The Connect approach to clinical guidelines?

Every organisation has a core set of clinical guidelines but being able to evidence their use is a different matter. Quite often they sit in a drawer gathering dust.

After an audit last year, we discovered our clinicians didn’t regularly use the guidance, despite being comprehensive and of high quality, because they were far too complex and not user-friendly. So we set about replacing them with something easy to use, colourful, evidence-based and memorable.

The key was to make sure they were up to date with the current evidence and presented in a practical way. We chose a traffic light system which is a unique and innovative way to present clinical evidence. The front page offers a very easy, memorable and visible summary backed up with a lot of detail and references behind.

In many ways, people talk about the green (effective treatment) and the red (do not do this treatment), but the amber (uncertain treatment) in the middle is the key. A lot of people may be working there and not appreciate it is an amber situation.

The cultural change needed was instead of people working randomly across the traffic lights, they realised they had to focus on the greens, pick out the ambers as appropriate and stay away from the reds.

The other concept is that the guidelines are ever-changing and certain treatments can and should move across the spectrum.

It takes 7 years to translate national guidelines into clinical practice and we’re closing the gap

We recognised that to redo all the guidelines in their complexity would just reproduce what we already had. So the plan was to identify the 10 most common conditions. That way, we could cover off 70-80% of what we see on a daily basis.

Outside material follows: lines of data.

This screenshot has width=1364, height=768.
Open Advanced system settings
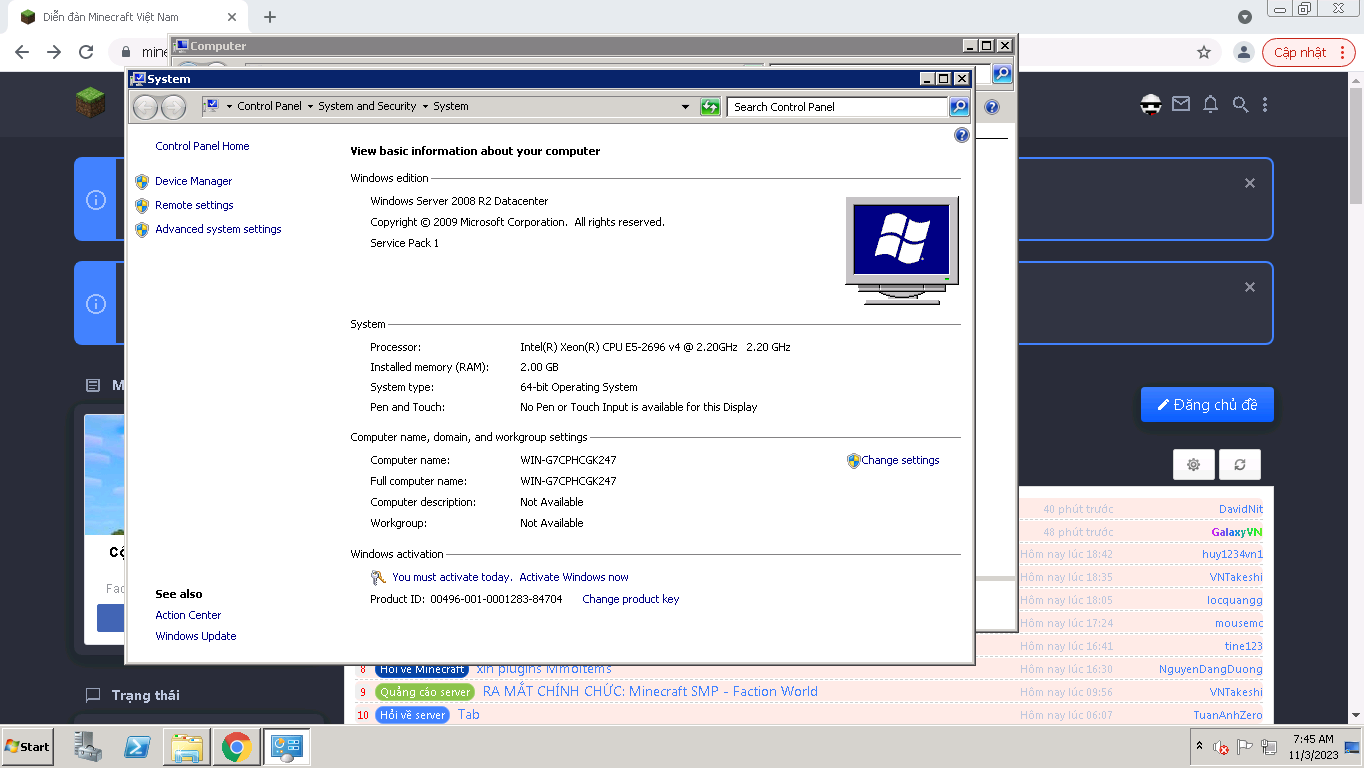[x=218, y=229]
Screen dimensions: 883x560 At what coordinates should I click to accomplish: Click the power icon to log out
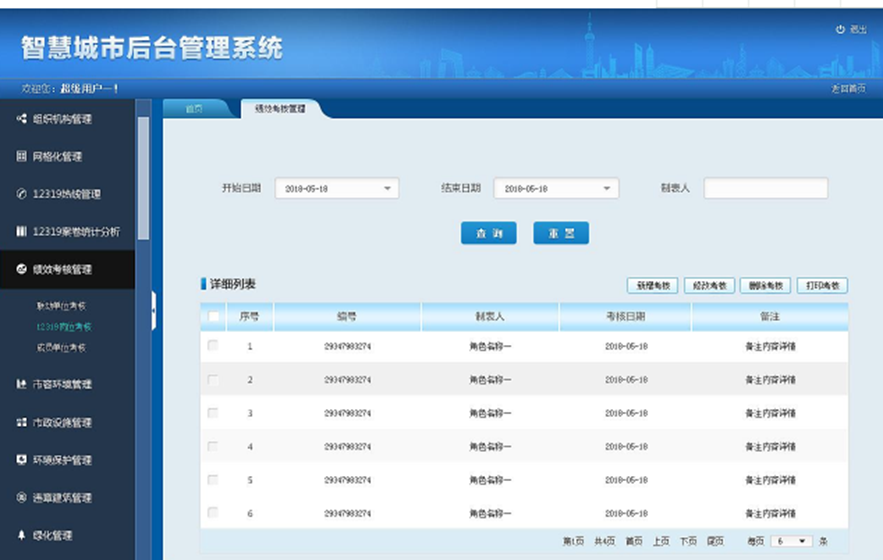840,30
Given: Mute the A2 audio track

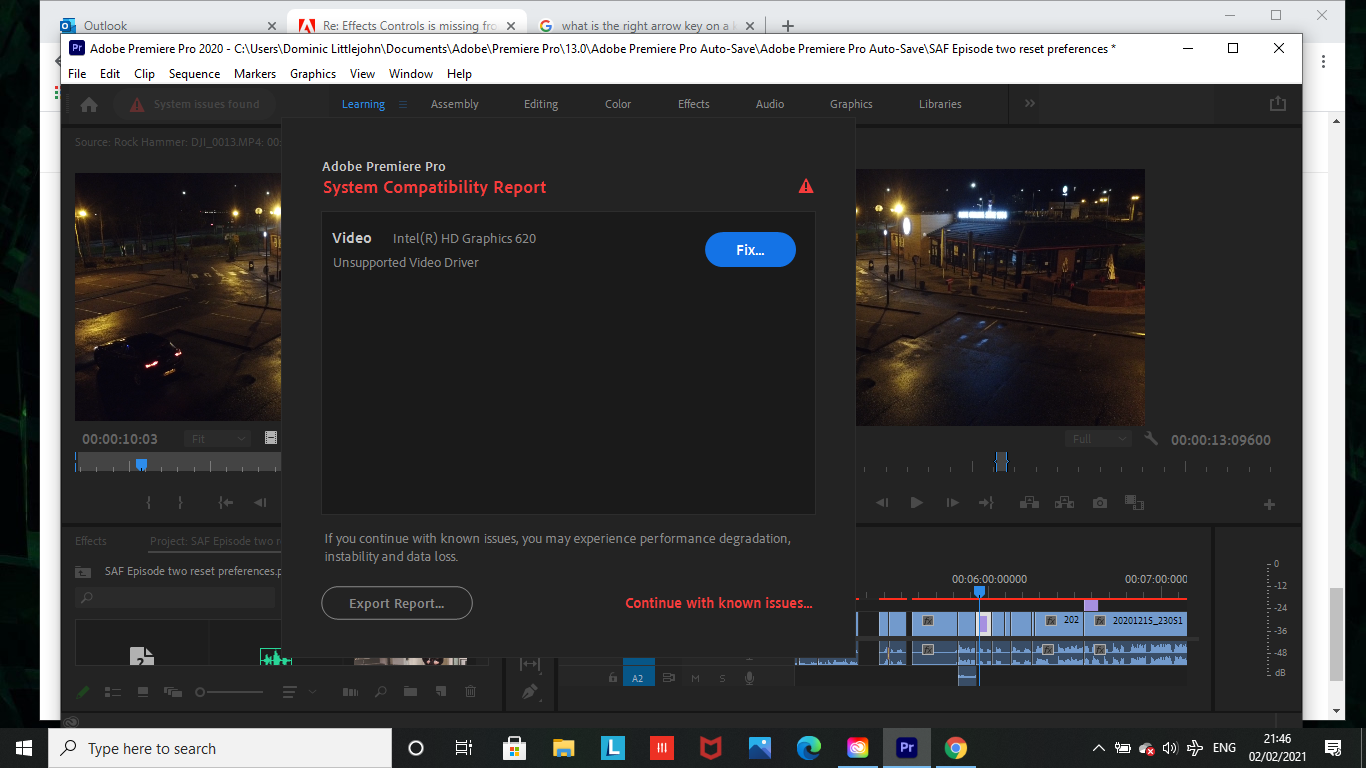Looking at the screenshot, I should 695,678.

So we carried out a survey with our clinicians to identify the 10 most common conditions. We then asked for volunteers to be appointed as clinical champions and were totally oversubscribed.

The clinical champions were then asked to spend around 10 hours of development and research time (5 hrs in the company and 5 hrs in their own time). That way they got an excellent learning experience and personal development which really attracted people to the task.

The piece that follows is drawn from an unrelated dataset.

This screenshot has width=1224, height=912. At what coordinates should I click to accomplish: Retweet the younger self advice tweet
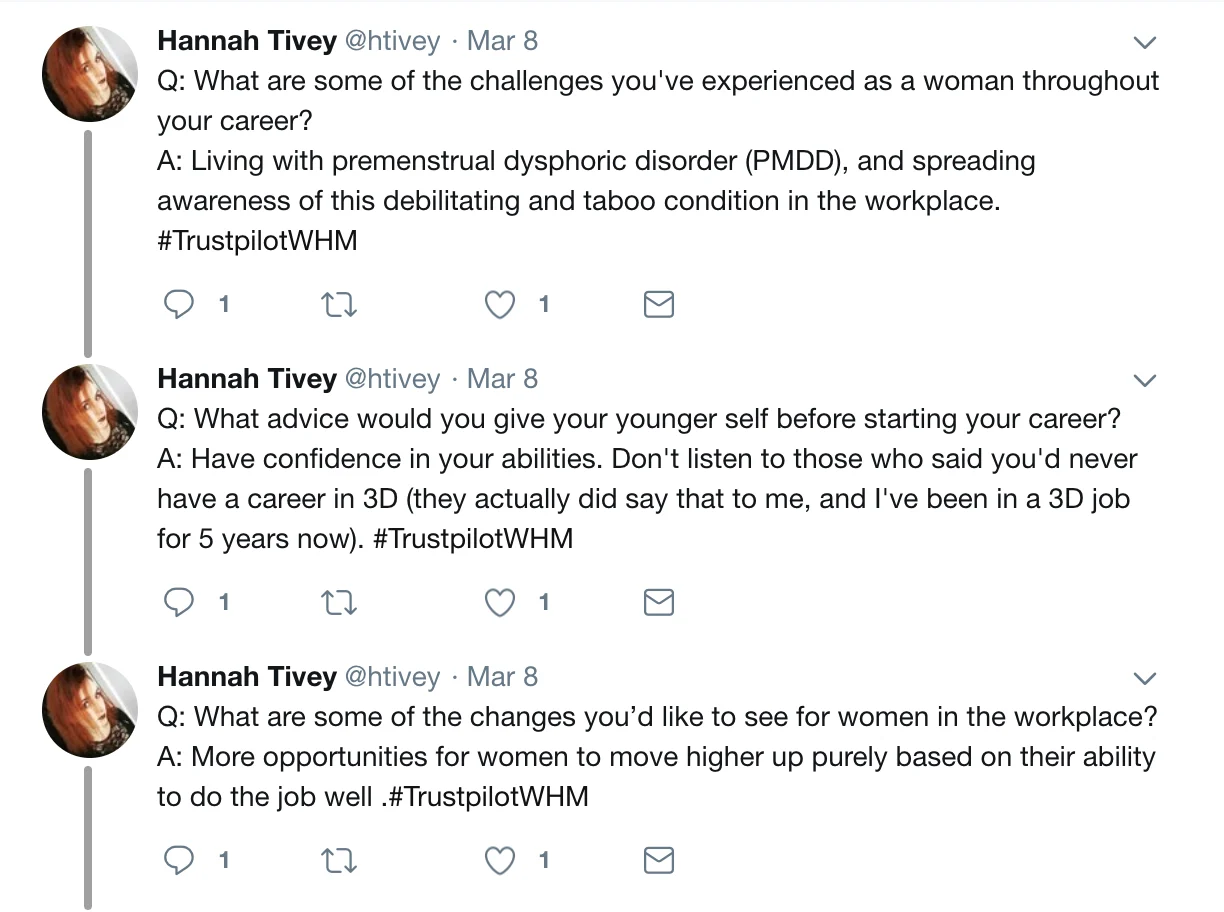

We’re now developing another 5 conditions and based on the success of the first 10, we were inundated with people and had 35 volunteers. This next set should be ready in the next 2 months.

The key to success is how well it is used and is it making a difference?

The fundamental thing with any guidelines is, are they actually being used? We are linking in the treatment categories on the traffic light system, with the treatment clinicians are actually delivering. We are then able to report on an individual and general level what outcomes are associated with what treatments. Considering we are seeing over 250,000 new episodes of care a year, this gives Connect significant robustness as to whether amber treatments move to a red or green category.

On an individual clinician level, we can start to help change their practice where required, to be more evidence-based, linking in their preferences for treatment to their own outcomes.

This allows clinicians to recognise where treatments are less effective and enable them to aspire to develop good practice as demonstrated by personal outcomes and their colleague successes. Benchmarking against peers is fundamental in learning what works and what doesn’t work.